• [Your goal] Look through the data below. Pick out the lines holding the string "Given".

• [Entries provided]

────

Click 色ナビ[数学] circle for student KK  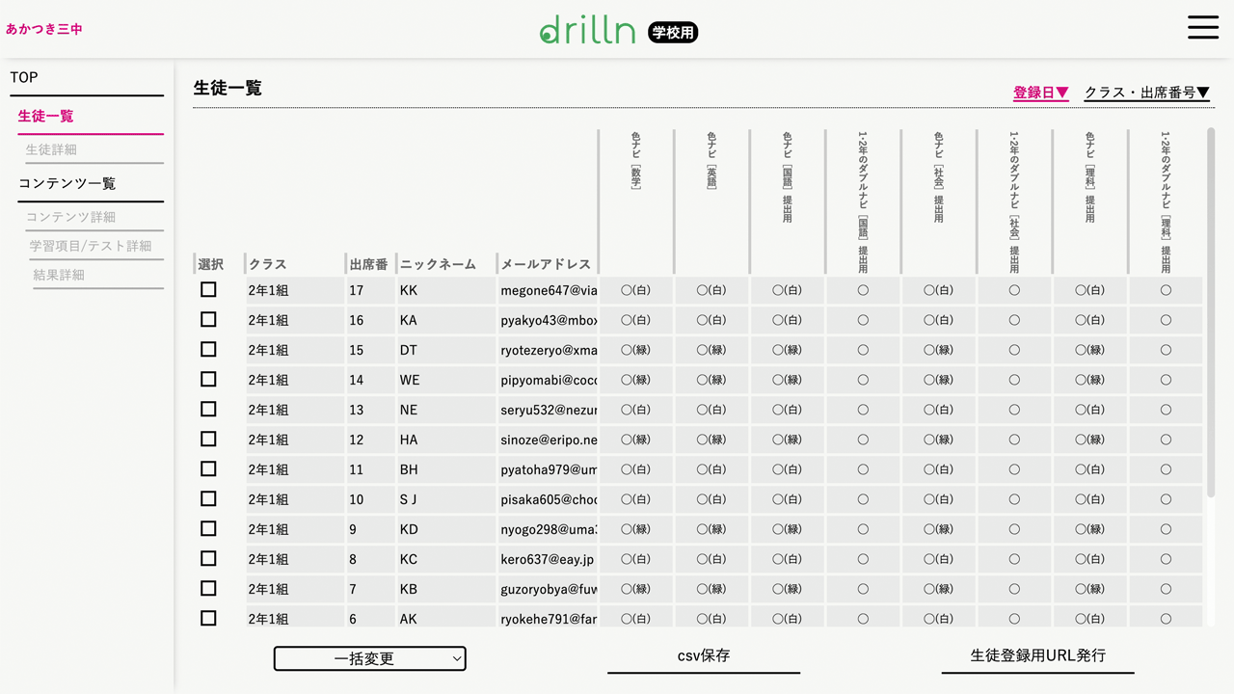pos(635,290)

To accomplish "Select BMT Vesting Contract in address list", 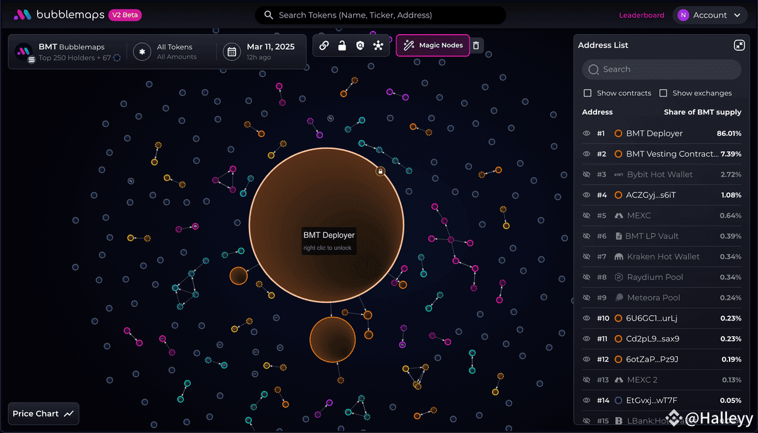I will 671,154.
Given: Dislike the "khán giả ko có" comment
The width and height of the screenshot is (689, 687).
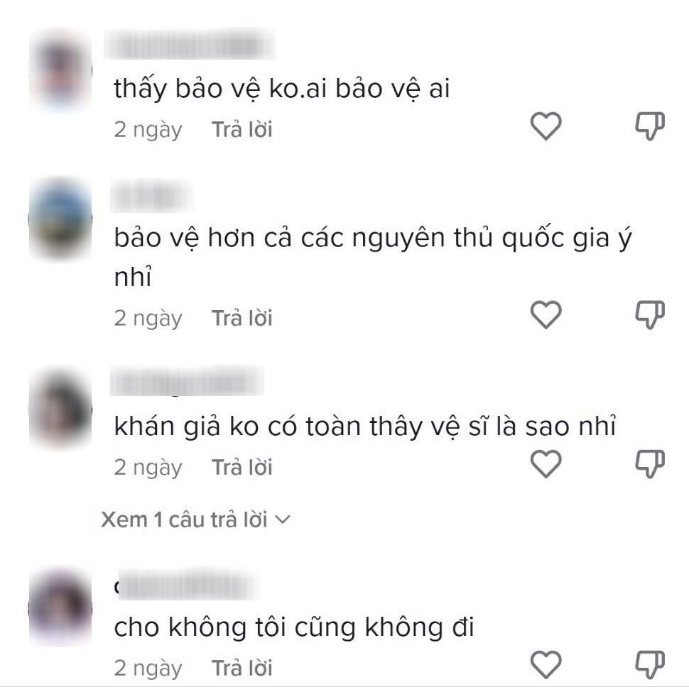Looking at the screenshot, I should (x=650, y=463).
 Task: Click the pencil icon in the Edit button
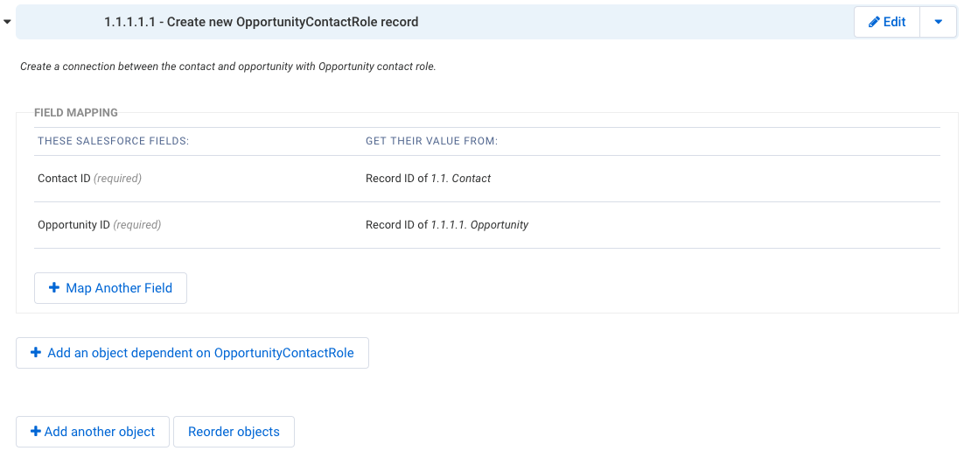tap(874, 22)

────

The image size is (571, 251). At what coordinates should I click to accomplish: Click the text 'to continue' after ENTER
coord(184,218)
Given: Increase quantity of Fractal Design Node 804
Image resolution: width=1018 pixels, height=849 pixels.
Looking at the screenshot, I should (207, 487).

────

• [Exercise output]
Given: Dislike the "khán giả ko có" comment
Given: Increase quantity of Fractal Design Node 804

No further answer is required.